American natural foods restaurant chain

Good Earth was a natural foods restaurant chain and bakery originally founded in Reno, Nevada, by William Galt and Nancy Galt. Murray Horton approached William to expand his deli into restaurants. Murray and Charlotte Horton worked with the Galts to grow the restaurants in the Bay Area. The Hortons owned Good Earth Restaurants and Bakeries as well as some Good Earth Delis in Palo Alto, San Mateo, Santa Clara, Cupertino and Los Gatos. They owned and operated these restaurants until they retired in the early 2000’s. The Galts sold the concept to General Mills in 1980. After expansion to more than 50 locations across the United States, the concept lost popularity. General Mills converted most of the restaurants into other chain restaurants they were operating, such as Red Lobster and Olive Garden.

During the period in which Good Earth operated widely, it was "probably the most prominent chain example of a health-food concept", according to industry trade journal Nation's Restaurant News. Many of the chain's recipes were developed by Tony Santa Elena and can be found in his cookbook Good Food.

It was based in California at the time of the purchase by General Mills. Most of the restaurants were in California, with several throughout Greater Los Angeles and others in the San Francisco Bay Area.

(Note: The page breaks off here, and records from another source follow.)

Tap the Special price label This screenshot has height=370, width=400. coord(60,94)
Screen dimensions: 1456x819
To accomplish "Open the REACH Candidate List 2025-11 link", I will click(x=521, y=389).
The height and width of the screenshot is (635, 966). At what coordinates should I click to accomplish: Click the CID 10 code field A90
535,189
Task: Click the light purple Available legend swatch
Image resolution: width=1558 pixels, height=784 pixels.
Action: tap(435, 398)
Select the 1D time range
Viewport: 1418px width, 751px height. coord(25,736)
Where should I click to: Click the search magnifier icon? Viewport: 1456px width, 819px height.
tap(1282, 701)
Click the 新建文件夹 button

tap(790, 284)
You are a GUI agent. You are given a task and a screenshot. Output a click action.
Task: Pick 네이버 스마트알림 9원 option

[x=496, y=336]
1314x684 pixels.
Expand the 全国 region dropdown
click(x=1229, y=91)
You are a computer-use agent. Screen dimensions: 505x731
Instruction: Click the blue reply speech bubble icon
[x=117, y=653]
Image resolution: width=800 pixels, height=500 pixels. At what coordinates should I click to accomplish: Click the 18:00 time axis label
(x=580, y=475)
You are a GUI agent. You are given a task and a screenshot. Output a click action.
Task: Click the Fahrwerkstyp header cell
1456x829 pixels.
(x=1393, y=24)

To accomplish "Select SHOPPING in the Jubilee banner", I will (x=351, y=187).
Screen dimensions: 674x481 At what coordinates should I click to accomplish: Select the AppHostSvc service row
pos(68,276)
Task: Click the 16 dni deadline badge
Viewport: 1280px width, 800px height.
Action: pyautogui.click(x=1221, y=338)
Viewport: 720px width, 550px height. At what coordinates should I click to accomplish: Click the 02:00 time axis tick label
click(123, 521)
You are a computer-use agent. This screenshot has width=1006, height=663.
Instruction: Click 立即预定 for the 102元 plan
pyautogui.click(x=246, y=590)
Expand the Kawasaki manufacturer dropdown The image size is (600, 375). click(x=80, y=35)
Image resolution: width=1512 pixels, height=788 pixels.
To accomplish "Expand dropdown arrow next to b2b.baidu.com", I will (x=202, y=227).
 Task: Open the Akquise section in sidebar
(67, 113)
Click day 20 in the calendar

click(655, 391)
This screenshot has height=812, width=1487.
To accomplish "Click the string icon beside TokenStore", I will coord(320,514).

Franchise locations in Santa Barbara, California, Berkeley, California, and San Francisco, California, were owned by Dean Stanley Ashby and family (wife Georgia Anne Ashby, and sons Aaron Stanley Ashby and Dean Stanley Ashby II).

The popular tea served with meals and sold in bulk and packaged form to customers by the restaurants is still sold under the Good Earth brand as Good Earth Teas.

Operating under the ownership of Parasole Restaurant Holdings, two restaurants remain in Minnesota, located in the Twin Cities suburbs of Edina and Roseville.